§ **Enunciado de la tarea**: Continúa la columna satírica sobre la pobreza y los funcionarios menemistas, comenzando justo después de su última pregunta.

§ **Texto proporcionado**:
'''
Las enérgicas respuestas oficiales al presidente de Caritas,
monseñor Rafael Rey es preciso admitirlo tienen su parte menemista. Y si no
que lo diga la servidora pública María Julia Alsogaray que vive en un petit hotel de dos
millones de dólares en Junín casi esquina Peña o el jubilado Erman González que
recibió 220 mil pesos convertibles por sus afanes en favor de La Rioja natal. Si la
realidad nacional se observa desde la placidez bucólica de los countries, cuesta entender
el porqué de tanto resentimiento, de tanta desesperanza, de tanta violencia, de tanta
crítica estéril que sólo puede llevar agua al molino de la Alianza. La pobreza
existe desde que existe la humanidad, ha recordado con gran tino el humanista José
Figueroa, que conduce precisamente la Secretaría de Desarrollo Social. Pero es un
fenómeno externo al país donde viven Jorge Rodríguez, Alberto Kohan y Carlos Corach.
Resulta lejana y abstracta en los cotos de caza de Yabrán, en los asados patrióticos de
Moneta, en el loft de los amigos que en el setenta combatían al capital, en los links de
golf o en la fiesta gastronómica de Puerto Madero. A veces, sólo a veces, observan desde
el auto oficial esos extraños carritos con matungo, que han regresado pese a todas las
prohibiciones a la Capital, y se preguntan con candorosa nostalgia, a qué se deberá el
retorno del botellero que asombró las mañanas de su infancia. Y nunca deben haber visto,
estoy seguro, a esos misteriosos personajes (pagados por De la Rúa) que fatigan sus
noches revolviendo bolsas de basura. Amigos de las estadísticas que le reclaman con
justicia al aliancista monseñor Rey, recuerdan acertadamente que ellos pertenecen a un
grupo humano que creció de manera exponencial en estos diez años de justicialismo que
transformaron al país. Pertenecen (de eso sí que no hay dudas) al 20 por ciento de la
población argentina que concentra el 55 por ciento de la riqueza nacional, según
estudios pergeñados por los subversivos de la UNCTAD. ¿Cómo pedirles que entiendan al
ochenta por ciento, compuesto por mediocres que apenas si arañan (en porciones muy
diferenciadas entre sí) el 45 por ciento restante? ¿Cómo pedirle a Corach que deje unos
minutos su trajinado despacho para contemplar la marcha de los pescadores marplatenses que
insisten en sus anacrónicos atavismos en perjuicio de las merluzas residuales? ¿Con qué
derecho se le puede exigir que pase un mal rato frente a esos hombres de ropas ajadas y
rostro bruñido que los acusan (a él y a Felipe Solá) de haberlos marginado en beneficio
de los grandes congeladores y las modernas flotas extranjeras?
'''
§ **Segmento de datos**:
'''
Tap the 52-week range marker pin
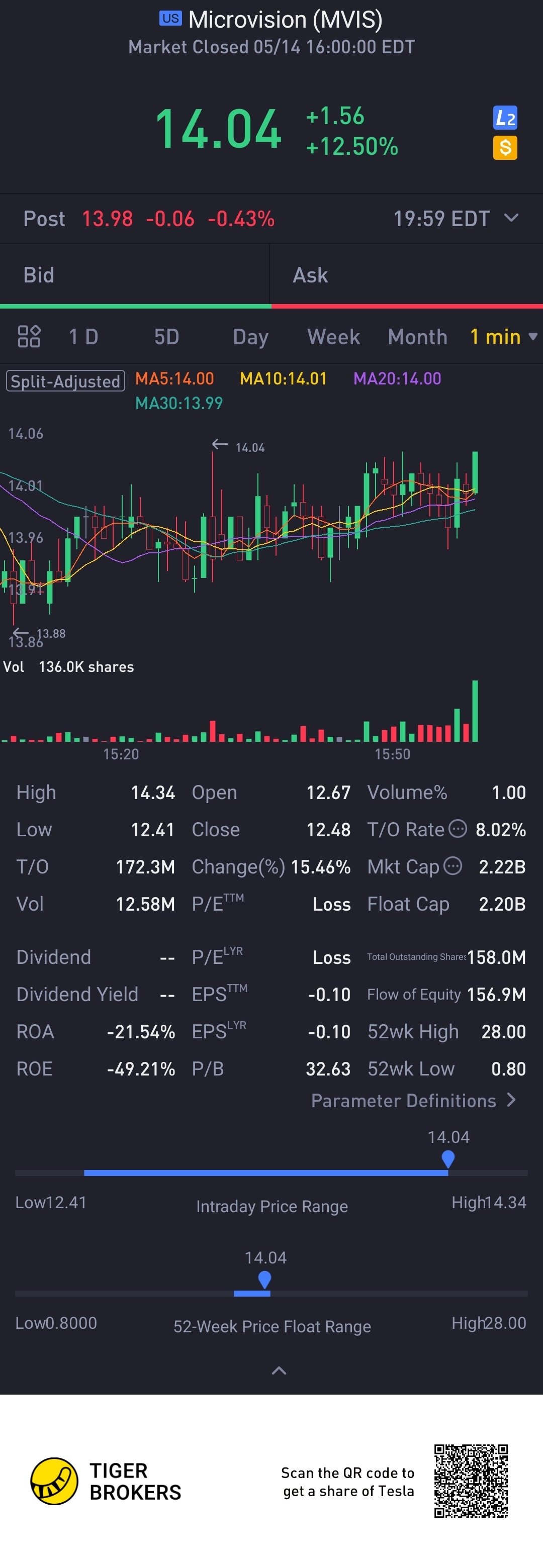The width and height of the screenshot is (543, 1568). coord(264,1280)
'''
§ **Respuesta a la tarea**:
No, sería injusto. Nadie va a caer en la tentación demagógica de pedirle a funcionarios
peronistas que se mezclen con el pueblo. Lo único que podríamos solicitarles,
respetuosamente, es lo que ellos exigieron al aliancista de Caritas: cifras confiables y
no mentirosas. Que pueden recolectar, por otra parte, en los propios organismos oficiales
como el INdEC, si no quieren acudir a los comunistas del Banco Mundial. Aquí van algunas.
Un estudio del INdEC, fechado en setiembre de 1997, reveló que el 30 por ciento más
pobre de la Argentina recibía en 1990 (cuando todavía seguía la hiperinflación) un 9,7
por ciento del total de la torta nacional. En 1997 esa participación había caído al 8,2
por ciento, a pesar de que el Producto Bruto había crecido un 7 por ciento. Sería bueno
conocer el dato ahora, después de la crisis brasileña y con un producto en caída libre.
El mismo estudio reveló que ese 30 por ciento de argentinos pobres recibía en 1997 un
27,4 por ciento menos de lo que le había tocado en 1974. La mermasufrida por la clase
media en el mismo lapso llegaba al 21,1 por ciento. Pero la pérdida no era homogénea. En
el 97 la clase media alta registraba una tasa de desocupación de 8,4 por ciento; la
clase media media, el 17,5 por ciento y la clase media baja, 47,8 por ciento.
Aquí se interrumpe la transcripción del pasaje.